## Work item
Among the entries below, only the lines starting at the one with "Go back using" and ending at the one with "This screenshot has height=803, width=817.", both included, are to be printed exactly.

## Data under study
============================================================

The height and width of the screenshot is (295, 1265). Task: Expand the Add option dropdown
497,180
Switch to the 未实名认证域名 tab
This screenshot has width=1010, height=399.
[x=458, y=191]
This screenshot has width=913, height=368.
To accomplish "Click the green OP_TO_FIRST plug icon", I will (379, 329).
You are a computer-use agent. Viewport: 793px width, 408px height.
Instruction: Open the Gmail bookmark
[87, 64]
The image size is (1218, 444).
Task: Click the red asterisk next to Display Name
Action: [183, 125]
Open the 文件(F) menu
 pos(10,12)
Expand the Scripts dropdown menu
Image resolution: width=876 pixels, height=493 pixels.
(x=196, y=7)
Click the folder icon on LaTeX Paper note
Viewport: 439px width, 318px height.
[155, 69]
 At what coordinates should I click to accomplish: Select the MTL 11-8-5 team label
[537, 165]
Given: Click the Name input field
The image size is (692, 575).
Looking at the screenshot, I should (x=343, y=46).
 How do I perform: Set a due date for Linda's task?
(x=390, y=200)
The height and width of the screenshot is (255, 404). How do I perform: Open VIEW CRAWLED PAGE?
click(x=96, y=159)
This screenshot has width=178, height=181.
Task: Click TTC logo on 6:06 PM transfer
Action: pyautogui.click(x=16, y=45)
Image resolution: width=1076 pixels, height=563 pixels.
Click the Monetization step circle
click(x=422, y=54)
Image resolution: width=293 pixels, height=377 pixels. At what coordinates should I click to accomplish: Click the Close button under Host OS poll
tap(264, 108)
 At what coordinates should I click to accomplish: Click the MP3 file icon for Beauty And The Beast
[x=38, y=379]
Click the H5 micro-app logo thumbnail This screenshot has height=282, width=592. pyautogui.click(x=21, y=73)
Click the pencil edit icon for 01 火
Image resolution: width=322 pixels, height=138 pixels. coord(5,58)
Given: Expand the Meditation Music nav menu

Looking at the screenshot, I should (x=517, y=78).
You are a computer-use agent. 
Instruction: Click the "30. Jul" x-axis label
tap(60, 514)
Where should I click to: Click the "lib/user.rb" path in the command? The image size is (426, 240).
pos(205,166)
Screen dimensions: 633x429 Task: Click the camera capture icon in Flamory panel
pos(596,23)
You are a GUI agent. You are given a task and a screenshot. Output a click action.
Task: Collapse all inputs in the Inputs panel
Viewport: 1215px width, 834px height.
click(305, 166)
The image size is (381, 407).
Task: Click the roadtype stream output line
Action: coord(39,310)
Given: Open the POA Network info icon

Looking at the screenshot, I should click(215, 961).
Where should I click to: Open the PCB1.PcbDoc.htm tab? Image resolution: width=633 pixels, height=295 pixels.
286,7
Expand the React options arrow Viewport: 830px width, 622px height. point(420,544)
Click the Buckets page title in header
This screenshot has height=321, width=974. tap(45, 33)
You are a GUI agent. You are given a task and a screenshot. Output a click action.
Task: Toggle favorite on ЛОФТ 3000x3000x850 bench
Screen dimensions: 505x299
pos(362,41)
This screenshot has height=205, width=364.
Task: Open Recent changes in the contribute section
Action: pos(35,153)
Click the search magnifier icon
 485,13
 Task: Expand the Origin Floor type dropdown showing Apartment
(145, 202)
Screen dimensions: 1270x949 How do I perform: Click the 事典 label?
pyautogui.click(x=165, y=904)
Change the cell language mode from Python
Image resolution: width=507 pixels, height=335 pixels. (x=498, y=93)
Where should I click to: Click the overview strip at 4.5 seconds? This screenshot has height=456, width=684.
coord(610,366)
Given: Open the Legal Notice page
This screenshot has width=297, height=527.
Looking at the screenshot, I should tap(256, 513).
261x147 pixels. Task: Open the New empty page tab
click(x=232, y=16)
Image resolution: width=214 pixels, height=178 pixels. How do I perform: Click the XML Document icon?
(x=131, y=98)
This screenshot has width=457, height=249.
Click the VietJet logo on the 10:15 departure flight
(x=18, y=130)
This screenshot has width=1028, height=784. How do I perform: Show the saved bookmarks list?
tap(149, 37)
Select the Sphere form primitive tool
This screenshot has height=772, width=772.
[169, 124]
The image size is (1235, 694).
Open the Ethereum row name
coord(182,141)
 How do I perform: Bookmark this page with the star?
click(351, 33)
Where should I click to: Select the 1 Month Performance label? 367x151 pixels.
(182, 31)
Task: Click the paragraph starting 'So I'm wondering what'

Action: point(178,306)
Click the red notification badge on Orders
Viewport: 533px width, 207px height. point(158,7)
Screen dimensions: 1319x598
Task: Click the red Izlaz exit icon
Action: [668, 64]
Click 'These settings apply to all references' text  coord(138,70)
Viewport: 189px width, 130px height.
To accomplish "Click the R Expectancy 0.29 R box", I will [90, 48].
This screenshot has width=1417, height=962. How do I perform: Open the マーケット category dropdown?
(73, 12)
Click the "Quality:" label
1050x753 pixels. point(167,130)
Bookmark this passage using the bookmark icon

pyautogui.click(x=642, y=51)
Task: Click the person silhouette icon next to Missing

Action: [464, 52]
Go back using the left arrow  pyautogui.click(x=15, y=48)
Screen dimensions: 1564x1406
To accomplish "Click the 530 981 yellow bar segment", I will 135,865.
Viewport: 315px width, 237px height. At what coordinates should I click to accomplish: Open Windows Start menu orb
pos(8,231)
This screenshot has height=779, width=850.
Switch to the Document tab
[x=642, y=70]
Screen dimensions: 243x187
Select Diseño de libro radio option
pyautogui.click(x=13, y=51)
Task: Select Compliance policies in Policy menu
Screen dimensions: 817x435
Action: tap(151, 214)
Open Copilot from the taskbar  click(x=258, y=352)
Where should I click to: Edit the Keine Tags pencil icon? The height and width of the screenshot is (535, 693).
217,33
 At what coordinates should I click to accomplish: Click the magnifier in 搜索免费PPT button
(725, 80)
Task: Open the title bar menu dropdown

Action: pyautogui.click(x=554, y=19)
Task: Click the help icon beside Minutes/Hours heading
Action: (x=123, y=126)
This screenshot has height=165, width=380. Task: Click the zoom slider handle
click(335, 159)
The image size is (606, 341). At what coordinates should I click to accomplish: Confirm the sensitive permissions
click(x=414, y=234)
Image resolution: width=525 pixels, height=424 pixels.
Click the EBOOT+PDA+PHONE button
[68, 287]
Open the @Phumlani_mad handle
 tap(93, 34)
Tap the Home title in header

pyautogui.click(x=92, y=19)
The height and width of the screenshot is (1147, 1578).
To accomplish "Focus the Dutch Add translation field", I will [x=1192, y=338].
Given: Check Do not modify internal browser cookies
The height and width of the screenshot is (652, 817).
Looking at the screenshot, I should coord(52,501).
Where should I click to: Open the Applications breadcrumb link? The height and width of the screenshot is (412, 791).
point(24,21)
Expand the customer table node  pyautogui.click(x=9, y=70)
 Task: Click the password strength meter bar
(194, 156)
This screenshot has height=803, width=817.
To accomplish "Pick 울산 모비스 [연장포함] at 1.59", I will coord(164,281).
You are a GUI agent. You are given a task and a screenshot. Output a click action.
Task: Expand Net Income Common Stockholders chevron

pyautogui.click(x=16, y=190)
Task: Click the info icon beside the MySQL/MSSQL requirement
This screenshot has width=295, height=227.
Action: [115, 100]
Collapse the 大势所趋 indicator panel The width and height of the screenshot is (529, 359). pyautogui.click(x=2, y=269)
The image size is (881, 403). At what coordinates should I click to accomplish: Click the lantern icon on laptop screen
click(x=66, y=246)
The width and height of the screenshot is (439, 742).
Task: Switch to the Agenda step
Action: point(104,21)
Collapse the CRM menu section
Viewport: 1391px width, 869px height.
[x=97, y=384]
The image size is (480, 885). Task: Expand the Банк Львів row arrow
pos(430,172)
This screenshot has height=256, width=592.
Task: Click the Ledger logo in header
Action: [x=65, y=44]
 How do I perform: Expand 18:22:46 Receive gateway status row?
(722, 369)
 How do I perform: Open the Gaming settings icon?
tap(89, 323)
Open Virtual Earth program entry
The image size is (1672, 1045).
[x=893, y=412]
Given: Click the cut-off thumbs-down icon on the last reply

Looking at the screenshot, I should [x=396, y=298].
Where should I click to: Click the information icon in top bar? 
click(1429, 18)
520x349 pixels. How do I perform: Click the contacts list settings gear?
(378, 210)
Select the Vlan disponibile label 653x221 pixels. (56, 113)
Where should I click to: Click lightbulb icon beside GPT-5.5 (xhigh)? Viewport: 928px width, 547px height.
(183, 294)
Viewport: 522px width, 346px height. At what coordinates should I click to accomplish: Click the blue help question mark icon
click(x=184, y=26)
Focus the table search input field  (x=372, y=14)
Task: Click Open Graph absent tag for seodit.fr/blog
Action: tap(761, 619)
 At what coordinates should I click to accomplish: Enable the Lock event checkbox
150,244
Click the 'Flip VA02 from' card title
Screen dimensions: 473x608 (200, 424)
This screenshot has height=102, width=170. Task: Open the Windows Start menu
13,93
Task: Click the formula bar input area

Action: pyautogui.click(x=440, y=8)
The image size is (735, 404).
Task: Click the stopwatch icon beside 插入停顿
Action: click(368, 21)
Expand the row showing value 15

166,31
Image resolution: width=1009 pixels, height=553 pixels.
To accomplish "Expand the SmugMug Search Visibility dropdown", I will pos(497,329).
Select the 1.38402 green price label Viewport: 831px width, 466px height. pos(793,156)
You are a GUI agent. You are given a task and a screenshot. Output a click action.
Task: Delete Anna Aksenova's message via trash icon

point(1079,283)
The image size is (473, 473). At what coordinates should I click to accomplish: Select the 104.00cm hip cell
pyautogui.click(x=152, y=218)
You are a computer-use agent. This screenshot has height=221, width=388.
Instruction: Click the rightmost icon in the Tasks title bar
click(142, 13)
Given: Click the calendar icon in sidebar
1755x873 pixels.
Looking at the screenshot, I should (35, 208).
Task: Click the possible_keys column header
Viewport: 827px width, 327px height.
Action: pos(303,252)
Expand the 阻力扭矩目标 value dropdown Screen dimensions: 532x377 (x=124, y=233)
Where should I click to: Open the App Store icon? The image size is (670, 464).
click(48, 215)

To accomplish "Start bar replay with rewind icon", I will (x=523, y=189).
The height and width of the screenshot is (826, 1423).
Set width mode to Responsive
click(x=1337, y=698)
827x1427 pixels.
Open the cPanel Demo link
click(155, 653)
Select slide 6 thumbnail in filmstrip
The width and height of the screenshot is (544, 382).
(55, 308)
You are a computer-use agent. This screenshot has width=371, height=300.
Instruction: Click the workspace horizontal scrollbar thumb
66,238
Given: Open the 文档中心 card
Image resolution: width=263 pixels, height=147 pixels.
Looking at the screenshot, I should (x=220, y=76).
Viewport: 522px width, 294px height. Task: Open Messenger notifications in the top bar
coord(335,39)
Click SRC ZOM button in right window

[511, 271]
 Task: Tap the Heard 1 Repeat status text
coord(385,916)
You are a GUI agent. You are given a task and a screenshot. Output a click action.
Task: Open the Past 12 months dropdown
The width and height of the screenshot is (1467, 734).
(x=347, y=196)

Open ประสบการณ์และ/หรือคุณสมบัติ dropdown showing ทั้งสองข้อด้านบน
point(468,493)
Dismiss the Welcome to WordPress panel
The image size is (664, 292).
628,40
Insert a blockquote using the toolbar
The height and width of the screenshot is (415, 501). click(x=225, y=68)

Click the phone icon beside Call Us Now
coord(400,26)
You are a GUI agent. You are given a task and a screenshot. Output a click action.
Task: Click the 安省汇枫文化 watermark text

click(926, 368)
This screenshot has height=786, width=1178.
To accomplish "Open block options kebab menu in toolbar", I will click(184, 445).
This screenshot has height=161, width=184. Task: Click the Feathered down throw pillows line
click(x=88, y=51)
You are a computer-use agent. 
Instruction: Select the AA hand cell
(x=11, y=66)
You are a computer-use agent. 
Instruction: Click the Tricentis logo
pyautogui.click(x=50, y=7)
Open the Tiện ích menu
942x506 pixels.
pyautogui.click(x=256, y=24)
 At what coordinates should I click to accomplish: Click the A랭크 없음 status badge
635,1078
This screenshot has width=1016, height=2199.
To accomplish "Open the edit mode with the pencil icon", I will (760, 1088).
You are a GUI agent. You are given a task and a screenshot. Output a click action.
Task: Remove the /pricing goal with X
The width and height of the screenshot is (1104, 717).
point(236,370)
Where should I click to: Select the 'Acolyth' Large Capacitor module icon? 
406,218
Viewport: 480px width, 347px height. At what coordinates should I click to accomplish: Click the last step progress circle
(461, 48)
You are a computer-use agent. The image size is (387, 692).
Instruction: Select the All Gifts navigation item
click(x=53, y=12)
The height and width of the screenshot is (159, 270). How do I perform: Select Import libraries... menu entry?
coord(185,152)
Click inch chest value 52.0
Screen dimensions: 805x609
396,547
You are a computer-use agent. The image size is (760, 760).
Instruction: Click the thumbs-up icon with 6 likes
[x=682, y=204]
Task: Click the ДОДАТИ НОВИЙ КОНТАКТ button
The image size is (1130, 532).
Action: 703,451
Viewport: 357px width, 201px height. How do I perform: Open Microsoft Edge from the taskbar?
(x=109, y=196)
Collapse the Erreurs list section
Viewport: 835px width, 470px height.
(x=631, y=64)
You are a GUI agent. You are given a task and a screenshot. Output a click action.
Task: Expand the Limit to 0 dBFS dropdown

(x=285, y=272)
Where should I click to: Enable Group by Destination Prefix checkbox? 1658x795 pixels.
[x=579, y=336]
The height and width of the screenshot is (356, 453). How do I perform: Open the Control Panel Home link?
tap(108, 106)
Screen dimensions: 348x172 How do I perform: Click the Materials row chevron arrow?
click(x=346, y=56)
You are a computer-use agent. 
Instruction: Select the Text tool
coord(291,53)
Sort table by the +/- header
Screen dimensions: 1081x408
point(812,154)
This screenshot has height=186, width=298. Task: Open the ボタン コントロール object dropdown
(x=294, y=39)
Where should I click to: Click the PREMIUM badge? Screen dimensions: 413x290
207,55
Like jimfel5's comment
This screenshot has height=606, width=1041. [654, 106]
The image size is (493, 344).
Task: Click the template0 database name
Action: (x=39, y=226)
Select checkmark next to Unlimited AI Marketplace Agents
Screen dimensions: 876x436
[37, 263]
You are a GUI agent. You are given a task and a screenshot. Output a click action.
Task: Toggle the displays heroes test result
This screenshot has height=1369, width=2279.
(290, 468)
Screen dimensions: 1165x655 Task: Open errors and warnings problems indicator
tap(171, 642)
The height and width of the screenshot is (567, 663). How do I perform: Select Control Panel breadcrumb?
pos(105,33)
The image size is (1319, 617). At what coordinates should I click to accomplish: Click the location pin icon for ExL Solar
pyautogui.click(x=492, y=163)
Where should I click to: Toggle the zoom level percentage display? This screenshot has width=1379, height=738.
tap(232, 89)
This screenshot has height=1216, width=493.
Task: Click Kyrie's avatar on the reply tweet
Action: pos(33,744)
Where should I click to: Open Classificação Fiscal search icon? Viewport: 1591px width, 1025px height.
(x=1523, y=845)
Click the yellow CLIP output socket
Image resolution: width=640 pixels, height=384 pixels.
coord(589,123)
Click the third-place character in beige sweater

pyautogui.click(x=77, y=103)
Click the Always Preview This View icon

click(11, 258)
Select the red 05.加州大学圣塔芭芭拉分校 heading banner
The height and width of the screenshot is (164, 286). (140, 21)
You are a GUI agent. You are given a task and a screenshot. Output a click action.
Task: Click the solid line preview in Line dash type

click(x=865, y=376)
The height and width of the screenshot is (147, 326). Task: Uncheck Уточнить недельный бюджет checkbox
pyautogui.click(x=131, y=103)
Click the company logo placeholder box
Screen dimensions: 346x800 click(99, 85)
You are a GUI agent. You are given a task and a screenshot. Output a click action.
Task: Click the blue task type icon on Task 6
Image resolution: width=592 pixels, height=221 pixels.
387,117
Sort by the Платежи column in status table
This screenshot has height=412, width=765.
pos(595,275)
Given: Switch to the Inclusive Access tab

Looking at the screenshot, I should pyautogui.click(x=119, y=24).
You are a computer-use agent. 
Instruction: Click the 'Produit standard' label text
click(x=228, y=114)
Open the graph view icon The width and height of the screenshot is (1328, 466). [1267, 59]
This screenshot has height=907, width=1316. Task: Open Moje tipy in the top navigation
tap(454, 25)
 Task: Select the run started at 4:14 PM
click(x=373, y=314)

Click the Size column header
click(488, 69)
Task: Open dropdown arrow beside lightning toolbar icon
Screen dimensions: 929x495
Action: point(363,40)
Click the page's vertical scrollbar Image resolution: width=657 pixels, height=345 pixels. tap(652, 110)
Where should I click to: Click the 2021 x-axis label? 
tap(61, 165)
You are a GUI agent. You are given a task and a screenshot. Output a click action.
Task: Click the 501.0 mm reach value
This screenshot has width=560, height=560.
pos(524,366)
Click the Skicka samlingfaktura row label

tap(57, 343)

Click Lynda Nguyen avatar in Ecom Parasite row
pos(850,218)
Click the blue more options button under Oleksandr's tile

============================================================

## Response area
Go back using the left arrow  pyautogui.click(x=15, y=48)
Screen dimensions: 1564x1406
To accomplish "Click the 530 981 yellow bar segment", I will 135,865.
Viewport: 315px width, 237px height. At what coordinates should I click to accomplish: Open Windows Start menu orb
pos(8,231)
This screenshot has height=779, width=850.
Switch to the Document tab
[x=642, y=70]
Screen dimensions: 243x187
Select Diseño de libro radio option
pyautogui.click(x=13, y=51)
Task: Select Compliance policies in Policy menu
Screen dimensions: 817x435
Action: tap(151, 214)
Open Copilot from the taskbar  click(x=258, y=352)
Where should I click to: Edit the Keine Tags pencil icon? The height and width of the screenshot is (535, 693).
217,33
 At what coordinates should I click to accomplish: Click the magnifier in 搜索免费PPT button
(725, 80)
Task: Open the title bar menu dropdown

Action: pyautogui.click(x=554, y=19)
Task: Click the help icon beside Minutes/Hours heading
Action: (x=123, y=126)
This screenshot has height=165, width=380. Task: Click the zoom slider handle
click(335, 159)
The image size is (606, 341). At what coordinates should I click to accomplish: Confirm the sensitive permissions
click(x=414, y=234)
Image resolution: width=525 pixels, height=424 pixels.
Click the EBOOT+PDA+PHONE button
[68, 287]
Open the @Phumlani_mad handle
 tap(93, 34)
Tap the Home title in header

pyautogui.click(x=92, y=19)
The height and width of the screenshot is (1147, 1578).
To accomplish "Focus the Dutch Add translation field", I will [x=1192, y=338].
Given: Check Do not modify internal browser cookies
The height and width of the screenshot is (652, 817).
Looking at the screenshot, I should coord(52,501).
Where should I click to: Open the Applications breadcrumb link? The height and width of the screenshot is (412, 791).
point(24,21)
Expand the customer table node  pyautogui.click(x=9, y=70)
 Task: Click the password strength meter bar
(194, 156)
This screenshot has height=803, width=817.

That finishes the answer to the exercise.